Wingend Lion in memory of Count Piero Foscari

Campiello Gore
A sculpted engraving of a winged lion can be found on the Arsenale's main rampart on Campiello Gore, hidden from most tourists but just a stone's throw away from the main entrance of the Arsenale (one of Venice's main attractions).
The winged lion is a traditional symbol in Venice, symbolizing St. Mark the Evangelist, the city's Patron Saint ever since his remains were taken from a tomb in Alexandria (Egypt) and brought to Venice back in 828 AD.
Depictions of St. Mark's winged lion can be found everywhere in Venice: there is a one on the clock tower in the Piazza San Marco, another atop a column outside the Palazzo Ducale, and other representations everywhere throughout the city -- even including the main entrance of the Arsenale itself!

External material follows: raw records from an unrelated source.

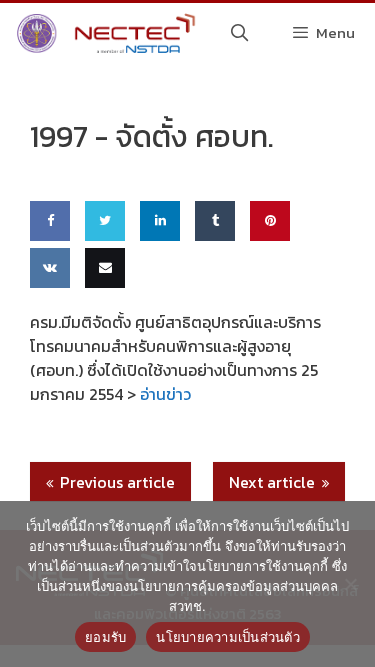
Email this (101, 326)
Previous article (117, 482)
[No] (350, 584)
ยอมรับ (105, 637)
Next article (272, 482)
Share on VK (48, 326)
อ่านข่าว (165, 394)
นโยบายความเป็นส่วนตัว (228, 637)
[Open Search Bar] (240, 33)
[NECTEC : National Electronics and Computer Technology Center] (103, 33)
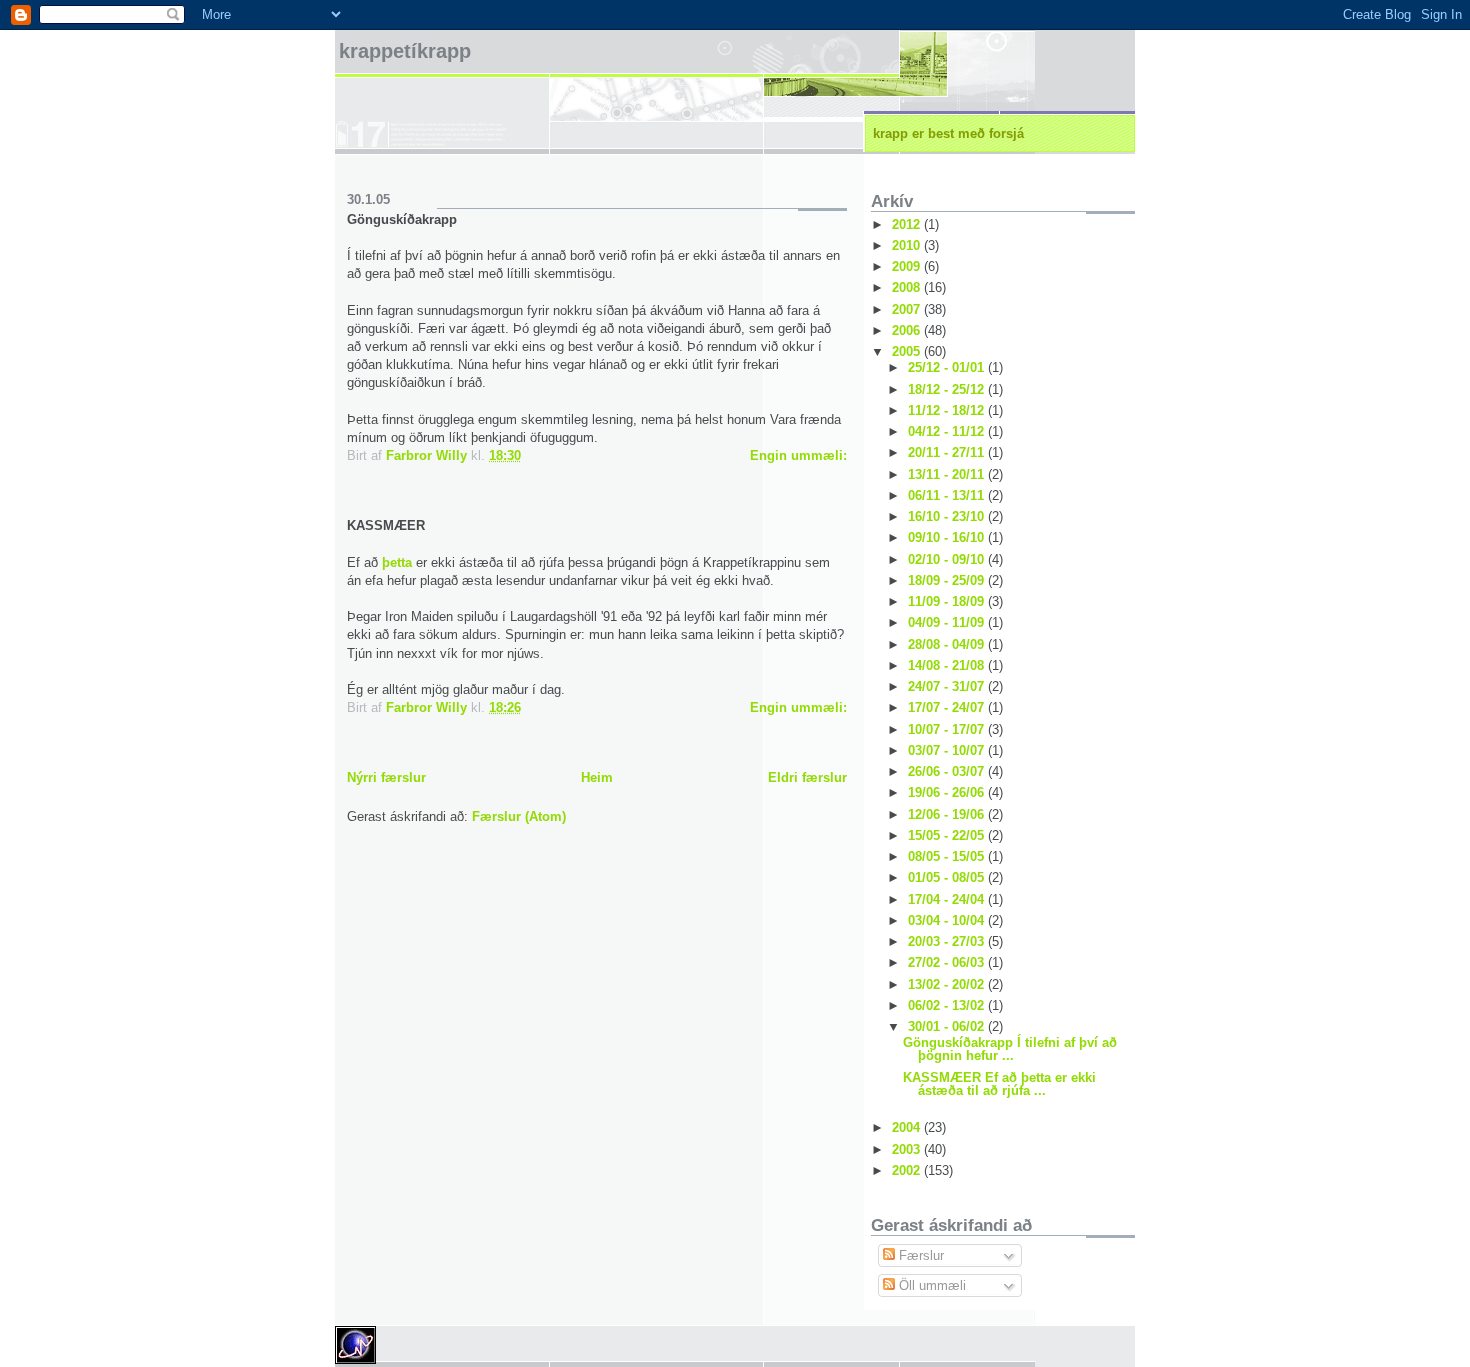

This particular lion sculpture -- hidden from the view of most tourists visiting the area -- is just one of many examples.
The lion of Venice is usually depicted with its paw on an open book that contains the text"Pax tibi, Marce, Evangelista meus", which means"Peace be upon you, O Mark, my Evangelist" in Latin. Venetian legend has it that, while visiting the region of Italy that would later become Veneto, Mark was approached by an angel, greeted with those words, and told that the Venetian lagoon would be his ultimate resting place. The actual story is most likely as described above, with the Venetians taking it upon themselves to fulfill the angel's prophecy (which they probably wrote themselves, too).
The engraving below this particular Winged Lion reads:
"In memory of Count Piero Foscari for public display. This lion was placed here in place of what was chiselled [back] in 1797 (1925)".